To the book festival again, to hear Hilary Spurling and Jenny Uglow discuss the art of biography with reference to their latest books, Anthony Powell: Dancing to the Music of Time and Mr. Lear: A Life of Art and Nonsense.
"Are the best biographies written by women?" asked chairman Richard Holloway. "It takes a man to point that out," said Hilary Spurling. The ladies agreed that the modern 'trend' in biography of "books you want to read" was largely started by Michael Holroyd, with similar freshness in the works of Richard Holmes*, Claire Tomalin, Victoria Glendinning, and Hermione Lee. Broadly speaking, though, men tended to concentrate on the lives of military leaders and statesmen (i.e. on power) while women inclined more to examine writers and artists. Hilary Spurling declared an extreme interest in other people, and this nosiness, as she called it, which Jenny Uglow shares, makes them adept at picking up information which someone more interested in a subject's work rather than their private life - as was the emphasis in the past - might not pick up.
Could the ladies write about someone they didn't like? "In the same way an actor can play an unpleasant character", said Hilary Spurling, while Jenny Uglow added that loving the subject's work was the more important thing: "exploring the person who made X".

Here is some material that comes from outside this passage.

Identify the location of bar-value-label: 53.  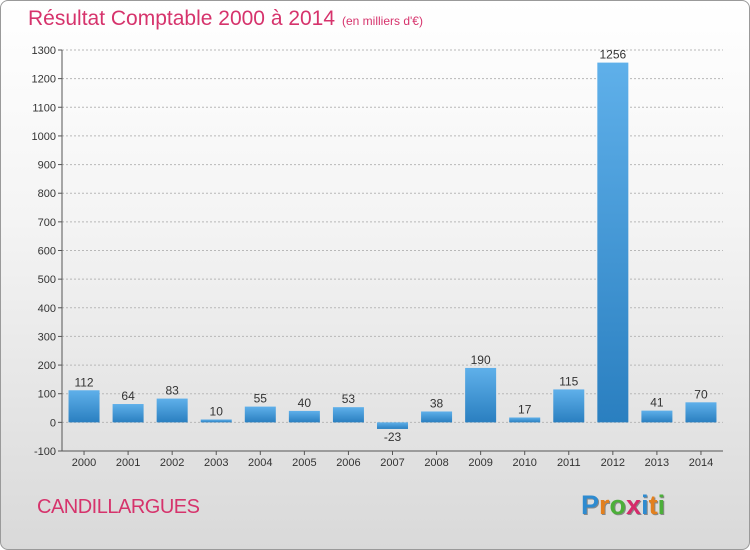
(349, 399).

On to specifics, and a brief overview of the books under discussion. Jenny Uglow was in the happy position of being asked by her publisher what she'd like to do next, and in feeling a personal involvement with Edward Lear was quick to claim him, as she put it. Born in 1812, the 17th of 19 children, Lear was brought up by an older sister in the manner of a Regency girl, occupied with sketching, the piano, and botany. He was an outsider, always felt his nonsense was unimportant and wanted to be known first and foremost as an artist - David Attenborough considers him the greatest natural history painter of his age and collects his work. It is the tension between the different sides of the man which fascinates, she says.

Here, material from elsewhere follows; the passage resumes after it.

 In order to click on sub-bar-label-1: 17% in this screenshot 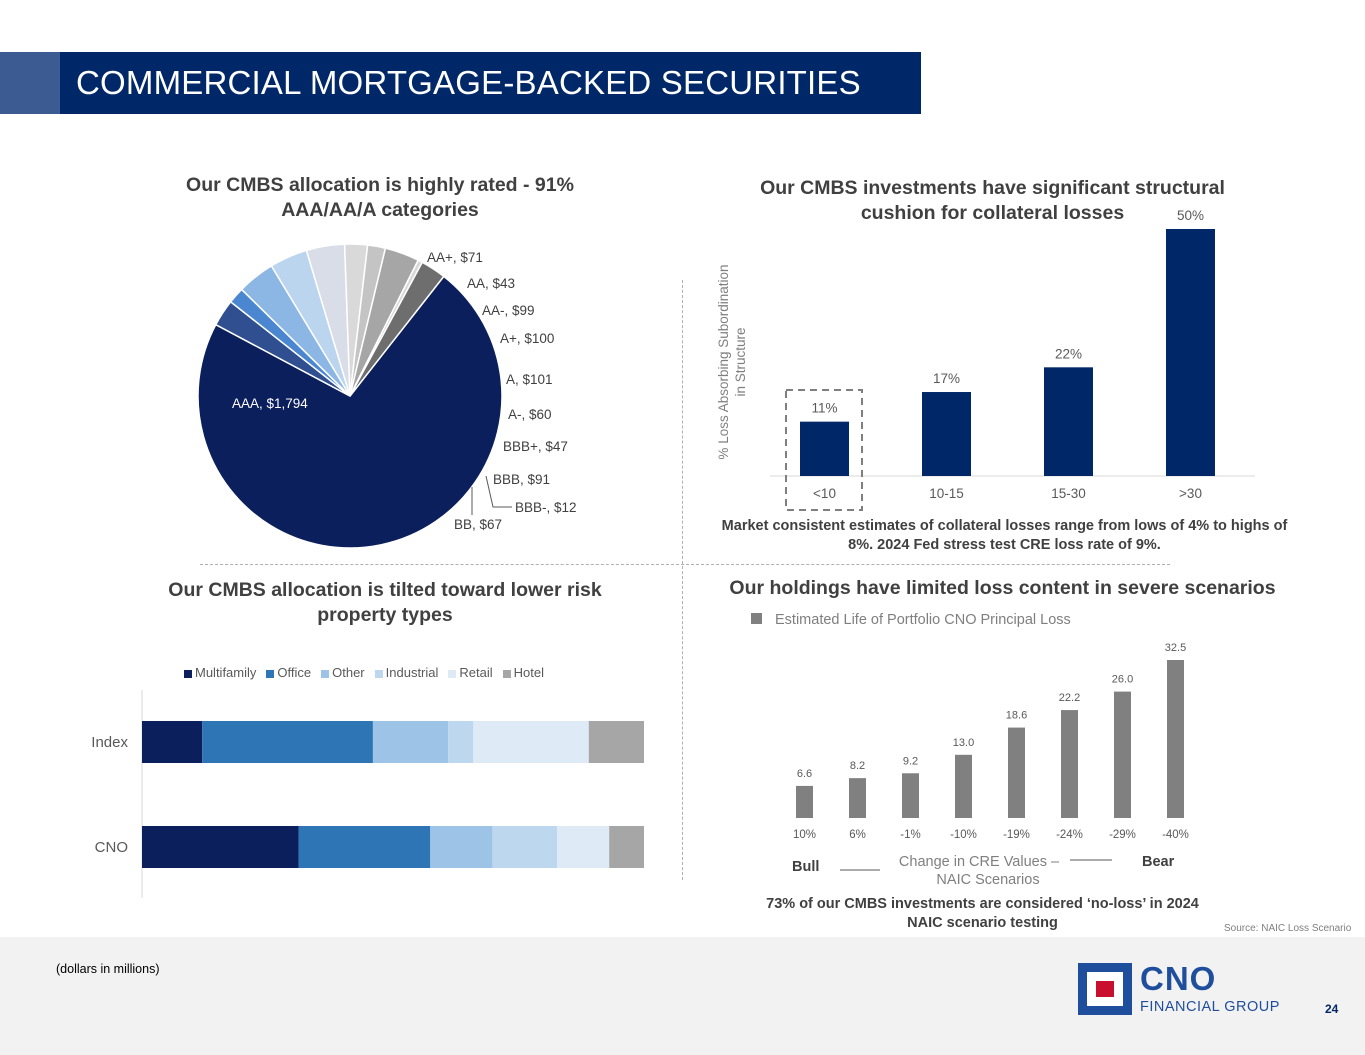, I will do `click(946, 378)`.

Hilary Spurling first met Anthony Powell when she was 24, literary editor of The Spectator, and invited him to lunch. They later became close friends, and her biography of him has given her more pleasure to write than any other book. Powell's 12-part A Dance to the Music of Time "changed the novel in a way no-one else has done", and in its vision, depth and breadth puts him alongside the likes of Kafka, Balzac, and Stendhal. His dislocated youth, tyrannical father, rackety early adulthood, and wartime experiences enriched his life in biographical terms, and Jenny Uglow commented that Hilary Spurling's book conveys the "texture" of the world in which Powell and friends were living.
Asked about the scope of their writing, per book, both ladies agreed there must be no "fenced-off areas" - "you go as deep into your subject as you can", said Hilary Spurling, "and it's the biographer, not the subject, who makes the book interesting or not." Jenny Uglow put it thus: "You delve, and ask, and open, and that's the magic of it."
As to the impact of the digital world on future biography, "There may be deletion and obsolescence, but the past won't escape us," they said with heartening assurance.
*Mr. C. warmly recommends Footsteps: Adventures of a Romantic Biographer.
callmemadam writes:
I second Mr C's recommendation! It was the first book by Richard Holmes which I read. Also of course his wonderful biography of Coleridge and a curious little book called Dr Johnson and Mr Savage. He's brilliant.